This will allow a user to prove that they have a number of attestations of specific types, issued by specific issuers, without revealing which specific attestations they are, or which addresses they have been issued to.
In order to do this, we will compile a ZKP circuit that conforms to a specific standard, as described:
- The circuit will accept as private inputs:
- Attestations array: an 2D array of attestations, each attestation is also an array that corresponds to the metadata fields of that attestation
- Issuers signatures array: an array of signatures from the issuers of the respective attestations, verified against the address in the
attester
field of the attestation metadata - Subject signatures array: an array of signatures corresponding to the addresses the attestations were issued
- The circuit will accept as public inputs:
- The current date: this can be any arbitrary date, but it is assumed that the date will be verified as part of the zk-proof verification process
- Issuers public keys array: an array of public keys corresponding to the issuers signatures array.
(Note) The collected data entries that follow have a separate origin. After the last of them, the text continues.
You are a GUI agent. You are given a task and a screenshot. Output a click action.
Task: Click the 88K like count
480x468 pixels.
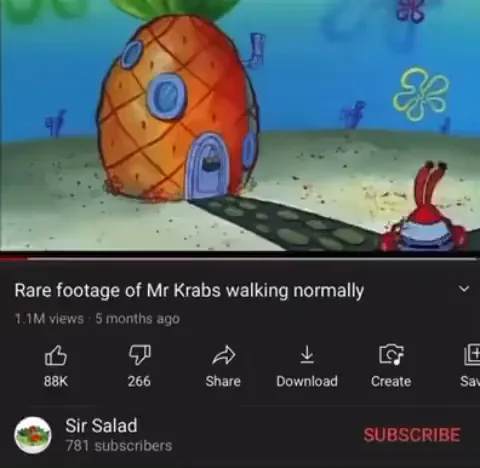[x=56, y=381]
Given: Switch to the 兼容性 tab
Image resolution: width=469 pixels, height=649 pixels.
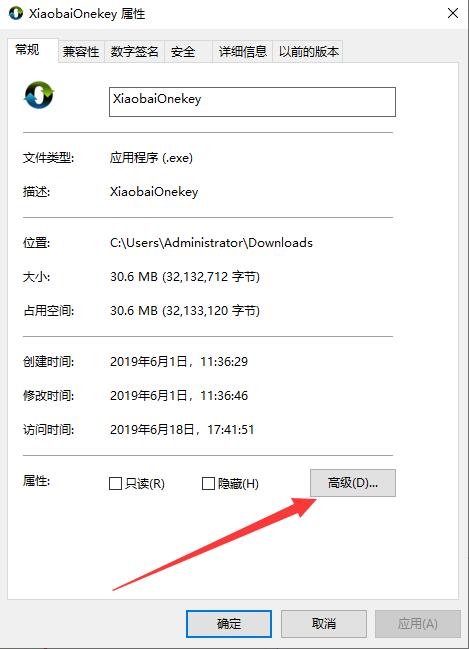Looking at the screenshot, I should [81, 52].
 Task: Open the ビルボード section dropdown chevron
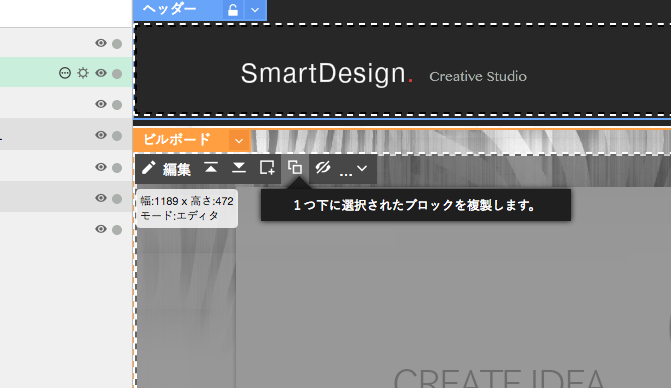coord(239,140)
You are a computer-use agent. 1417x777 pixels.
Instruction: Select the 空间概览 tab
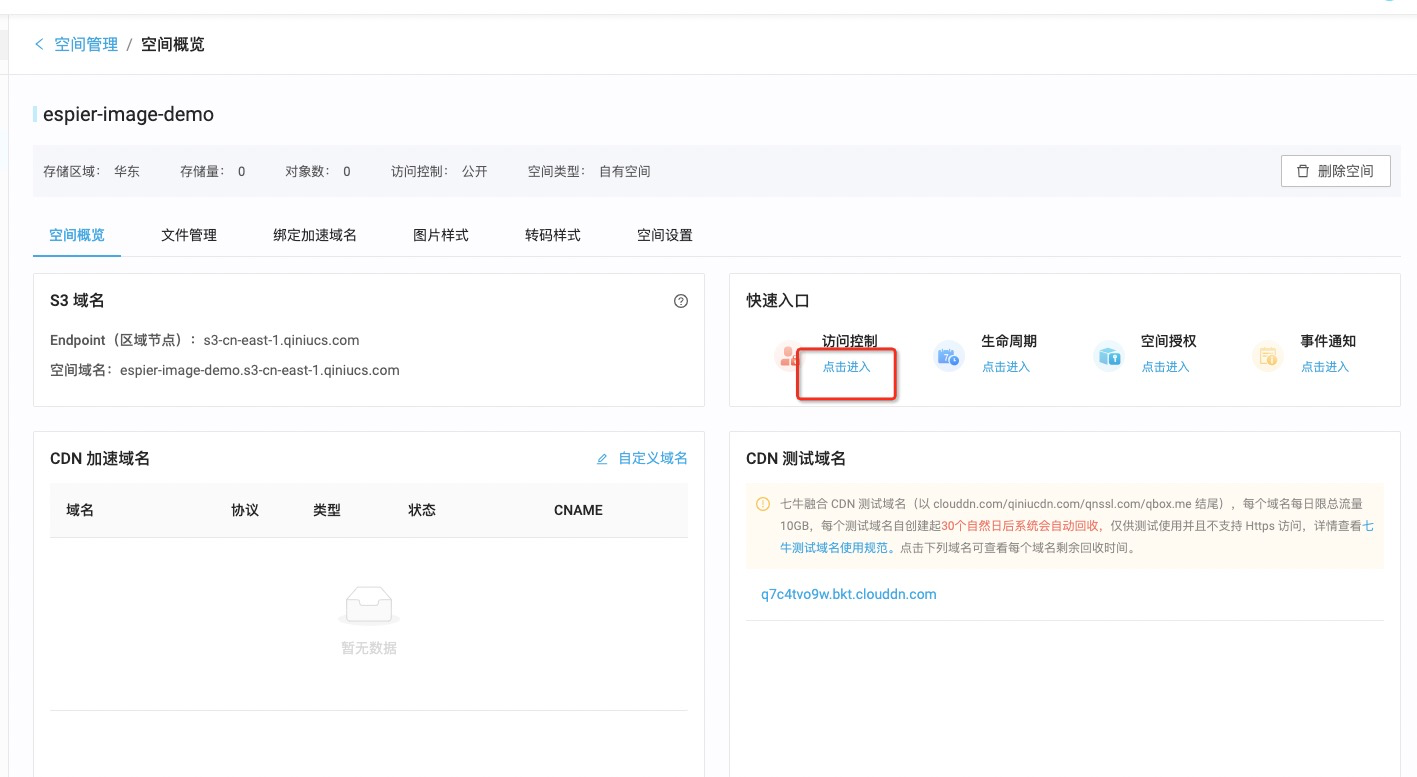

- The circuit will have the following public outputs:
- An array of schema ids corresponding to each attestation
- The circuit will iterate over the attestations array, and on every iteration the circuit will:
- hash the value of each metadata field in the attestation and create a merkle tree
- verify the signature in the corresponding element of the issuers signature array against the merkle root of attestation metadata it just created, and the given public key retrieved from the corresponding element of the
issuers public keys array
- verify the signature in the corresponding element of the subject signatures array against the merkle root of the attestation data and the address in the
subject
field of the attestation metadata - verify that the value of the
attestedDate
field is less than the value of the current date input - add the
schemaId
field from the attestation metadata to the public outputs of circuit
The values the attestation metadata include:
- schemaId
- attester
- attestedDate
- expirationDate
- subject
- attestationData
All inputs are 32 bytes.
Discussion
We don’t need all the attestation metadata. Fields such as revoked
, replacedBy
, revocationDate
, version
, and portal
are not strictly necessary for the proof, as these serve no purpose. For example, the revoked
field is not useful, because the user can simply use the attestation data of the attestation before the attestation was revoked, and the circuit will have no awareness that there was any subsequent revocation.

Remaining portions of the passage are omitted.